The opioid crisis is getting worse, but there is also good evidence that solving this crisis will require careful strategies because the problem is more complex than many might imagine. First, let’s look at the crisis. Americans are showing up in emergency rooms from opioid overdoses in record numbers. According to the CDC, suspected opioid overdoses increased by 30 percent from July 2016 to September 2017.
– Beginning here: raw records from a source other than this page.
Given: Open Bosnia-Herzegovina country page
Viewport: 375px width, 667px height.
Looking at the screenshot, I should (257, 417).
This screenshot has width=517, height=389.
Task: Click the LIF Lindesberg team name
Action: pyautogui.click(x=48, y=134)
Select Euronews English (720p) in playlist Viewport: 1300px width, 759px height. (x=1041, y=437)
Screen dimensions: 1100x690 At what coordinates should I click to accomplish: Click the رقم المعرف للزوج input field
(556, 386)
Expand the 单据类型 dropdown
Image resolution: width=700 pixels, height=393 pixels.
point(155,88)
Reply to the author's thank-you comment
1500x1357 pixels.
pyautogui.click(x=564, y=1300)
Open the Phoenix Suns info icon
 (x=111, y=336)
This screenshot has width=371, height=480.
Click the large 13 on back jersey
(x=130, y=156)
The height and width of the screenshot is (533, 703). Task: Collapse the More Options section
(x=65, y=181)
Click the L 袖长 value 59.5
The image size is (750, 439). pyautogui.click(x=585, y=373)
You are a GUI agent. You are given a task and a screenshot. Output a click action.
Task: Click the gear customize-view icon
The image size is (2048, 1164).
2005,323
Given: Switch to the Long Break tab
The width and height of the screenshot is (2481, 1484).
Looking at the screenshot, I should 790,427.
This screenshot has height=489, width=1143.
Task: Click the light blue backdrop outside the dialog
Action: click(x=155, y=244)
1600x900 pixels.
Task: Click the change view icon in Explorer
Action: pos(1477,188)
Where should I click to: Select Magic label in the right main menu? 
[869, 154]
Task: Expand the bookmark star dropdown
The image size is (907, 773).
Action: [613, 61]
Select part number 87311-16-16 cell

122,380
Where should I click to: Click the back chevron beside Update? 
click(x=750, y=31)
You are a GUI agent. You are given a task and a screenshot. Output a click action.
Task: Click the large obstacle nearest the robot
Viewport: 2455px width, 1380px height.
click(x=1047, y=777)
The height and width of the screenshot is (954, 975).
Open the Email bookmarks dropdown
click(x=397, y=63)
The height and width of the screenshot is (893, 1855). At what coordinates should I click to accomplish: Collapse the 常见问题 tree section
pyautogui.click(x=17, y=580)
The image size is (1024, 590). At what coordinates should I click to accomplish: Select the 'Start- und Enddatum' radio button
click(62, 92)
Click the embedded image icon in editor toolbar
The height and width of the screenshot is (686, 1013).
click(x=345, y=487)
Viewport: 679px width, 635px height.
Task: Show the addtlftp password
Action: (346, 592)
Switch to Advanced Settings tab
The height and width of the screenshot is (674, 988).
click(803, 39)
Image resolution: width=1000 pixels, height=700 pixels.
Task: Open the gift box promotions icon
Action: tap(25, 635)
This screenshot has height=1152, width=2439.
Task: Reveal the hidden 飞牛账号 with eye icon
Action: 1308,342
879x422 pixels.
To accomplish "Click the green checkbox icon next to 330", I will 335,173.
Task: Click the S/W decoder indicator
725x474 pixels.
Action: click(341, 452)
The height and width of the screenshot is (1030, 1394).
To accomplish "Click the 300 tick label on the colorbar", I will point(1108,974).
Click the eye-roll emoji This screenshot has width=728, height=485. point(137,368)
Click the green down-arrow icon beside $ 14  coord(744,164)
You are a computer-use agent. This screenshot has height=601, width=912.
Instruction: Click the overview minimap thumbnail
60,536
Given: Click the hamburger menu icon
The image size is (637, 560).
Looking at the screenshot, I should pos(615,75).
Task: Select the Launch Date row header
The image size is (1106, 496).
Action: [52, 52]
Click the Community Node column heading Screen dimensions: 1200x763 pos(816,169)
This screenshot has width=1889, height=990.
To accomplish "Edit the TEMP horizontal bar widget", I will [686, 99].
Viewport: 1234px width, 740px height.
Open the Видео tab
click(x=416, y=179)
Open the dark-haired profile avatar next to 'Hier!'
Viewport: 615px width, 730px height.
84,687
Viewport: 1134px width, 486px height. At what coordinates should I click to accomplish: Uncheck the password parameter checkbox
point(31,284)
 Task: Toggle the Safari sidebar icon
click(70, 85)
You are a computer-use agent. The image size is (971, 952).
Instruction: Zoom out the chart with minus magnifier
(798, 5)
But as soon as you look at the statistics in various states, you see how complex this issue is to solve with a simple solution. For example, prescription opioids are driving the epidemic in some states. In other states, illicit opioids are driving the epidemic. And in a few states, it is both.
That is only part of the complexity. Opioids, when used correctly, can be highly effective pain medications. They can make the difference between a functional life and a dysfunctional life. Jacob Sullum writes about how doctors who are tired of the scrutiny have booted all their opioid patients and relegated them to a pain-racked existence.
His article in Reason Magazine challenges the current perception that the use of opioids always leads to addiction and death. He explains that “opioid-related deaths do not usually involve drug-naïve patients who accidentally get hooked while being treated for pain. Instead, they usually involved people with histories of substance abuse and psychological problems who use multiple drugs, not just opioids.”
He argues that we should not conflate two groups: opioid addicts and patients using opioids responsibly under a doctor’s care. We will need wise and careful policies to not only treat the epidemic but also help patients dealing with chronic pain.